Sidelines

Published in 20th-century / Contemporary History, Early Modern History (1500–1700), Issue 5 (Sept/Oct 2012), News, The Famine, Volume 20

History just passes some people by. The War of Independence, the Treaty and the 1937 constitution mean nothing to the people at Starbucks, the American coffee-bar chain. They recently asked their customers in Ireland to tweet why they were proud to be British for a chance to win a free cup of coffee. Of course, we can understand why they might be confused since this happened on the day that the Olympic torch came to Dublin as part of its UK tour.

 

The Great Famine will be commemorated in a new museum on the history of the potato soon to open in Peru. Dr Pamela Anderson, director of Lima’s International Potato Center, visited Ireland recently to research the project. She says that while the potato blight ruined the crop, famine was caused by other factors, such as the lack of support for those affected. One reason for looking at the Irish famine and how it was handled is to get an understanding of what needs to be done in parts of the world facing crop failure today.

 

To celebrate ‘Dublin City of Science 2012’ the Royal Irish Academy is holding an exhibition showcasing some of its important historic science collections. These focus on Ireland’s foremost mathematician and scientist, William Rowan Hamilton (1805–65), whose work on dynamics formed the basis for Erwin Schrödinger’s work in quantum mechanics. A lecture series is being held in tandem with the exhibition. It runs until May 2013. Details @ http://ria.ie/Library/Exhibitions.aspx.

 

An unlikely collection of photographs of the Nazi concentration camp Buchenwald turned up in Durrow. Edward Heron, from Kilkenny, brought the ten photos along to Sheppard’s auctioneers’ valuation day in Durrow. Mr. Heron got the photographs and other items from the Second World War from his aunt’s husband, Belgian Antoine Bastin, a decorated combatant and prisoner of war. The photos are believed to have been taken by an American soldier on the liberation of Buchenwald but just how M. Bastin got them is a mystery.

 

Folklore, myths and legends may be based in reality if recent discoveries by archaeologists in Kerry are anything to go by. Local folk-tales talk of a terrible calamity, with big waves, 15m high, striking the shore. Now archaeologist Alan R. Hayden says that Valentia, Beginish and Church islands bear the scars of being struck by tsunamis. All that happened a long time ago, but in 1775 the Lisbon earthquake caused a huge wave to strike Kinsale and Galway, while in the 1850s a tidal wave washed fifteen men off the cliffs of Inishmore. So watch out—there could be more on the way.

## Tasks and exercises
A - Print the part of the Sidelines column that opens with the words containing "Folklore, myths and" and closes with "on the way.".
B - According to the Sidelines column, which three islands does archaeologist Alan R. Hayden say bear the scars of being struck by tsunamis?
C - Finish out the next part of the Sidelines history news column, continuing after its final item.

## Dataset entries
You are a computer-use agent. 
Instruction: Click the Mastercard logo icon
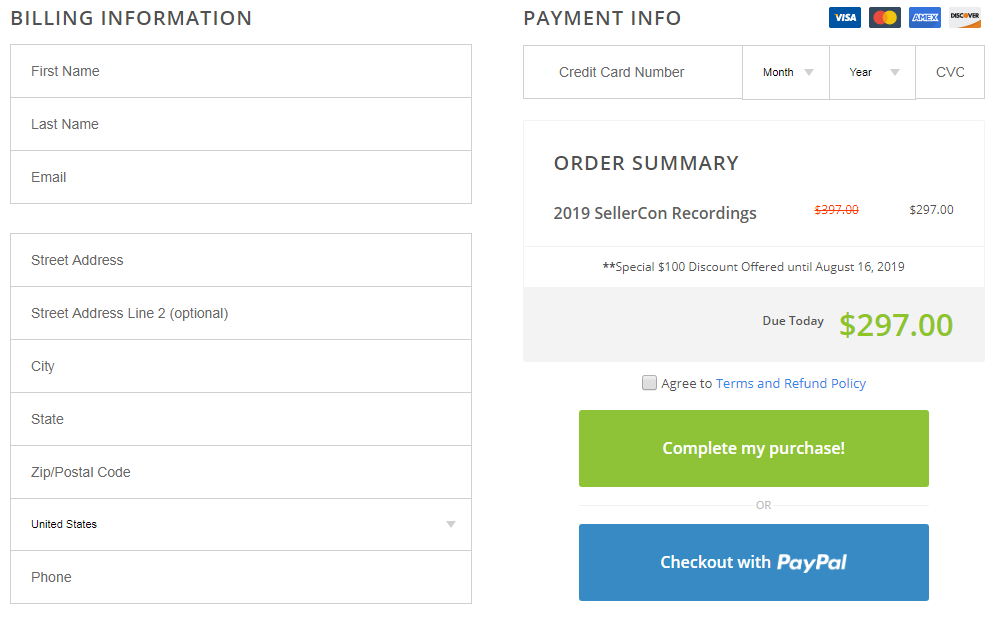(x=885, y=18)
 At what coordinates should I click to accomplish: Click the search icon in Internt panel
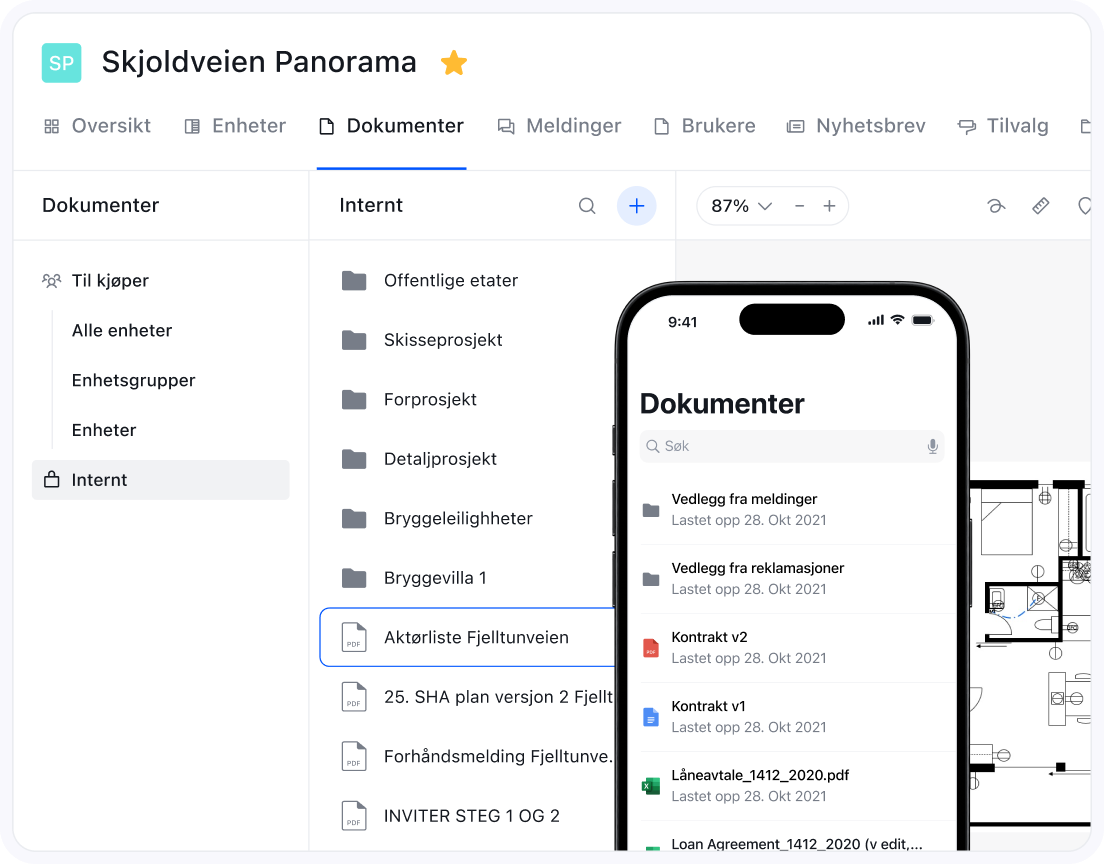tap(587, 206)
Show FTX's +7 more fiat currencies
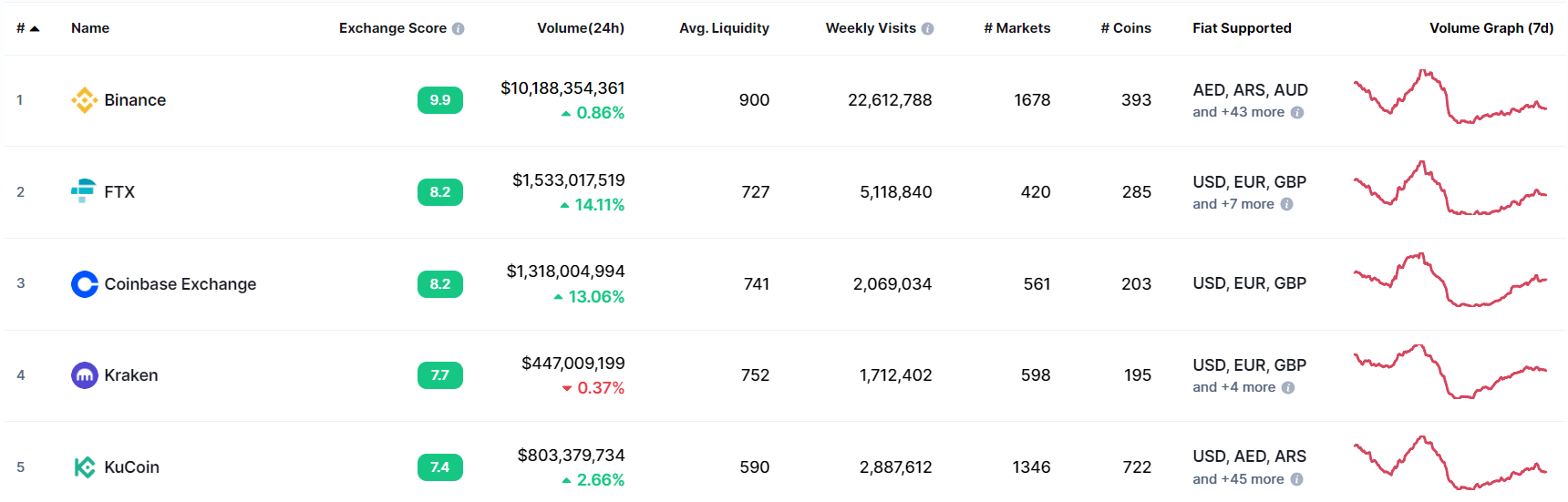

## Answers in order
A -
Folklore, myths and legends may be based in reality if recent discoveries by archaeologists in Kerry are anything to go by. Local folk-tales talk of a terrible calamity, with big waves, 15m high, striking the shore. Now archaeologist Alan R. Hayden says that Valentia, Beginish and Church islands bear the scars of being struck by tsunamis. All that happened a long time ago, but in 1775 the Lisbon earthquake caused a huge wave to strike Kinsale and Galway, while in the 1850s a tidal wave washed fifteen men off the cliffs of Inishmore. So watch out—there could be more on the way.

B - Valentia, Beginish and Church islands.

C -
When the government is considering cutting or amalgamating heritage and cultural bodies on the grounds that they are too expensive, it is worth noting the findings of recent surveys. In the Republic it is estimated that heritage contributes €1.5bn to the economy annually and supports more than 35,000 jobs. In Northern Ireland the figures are similar in making a contribution to the local economy and employment. So think again before undermining the organisations that protect and promote our heritage.

 

Divers off the Cork coast have recovered the anchors of the gunrunning ship Aud. She was carrying 20,000 rifles, machine-guns, bombs and one million rounds of ammunition for the 1916 Rising from Germany. She was originally the SMS Libau, which the Germans disguised as the Aud, a Norwegian vessel previously sunk by a U-boat. Before she could make contact with the rebels, the Aud was intercepted by the British navy and ordered to head for Cobh Harbour under naval escort. The captain scuttled her en route, however, rather than let her fall into enemy hands.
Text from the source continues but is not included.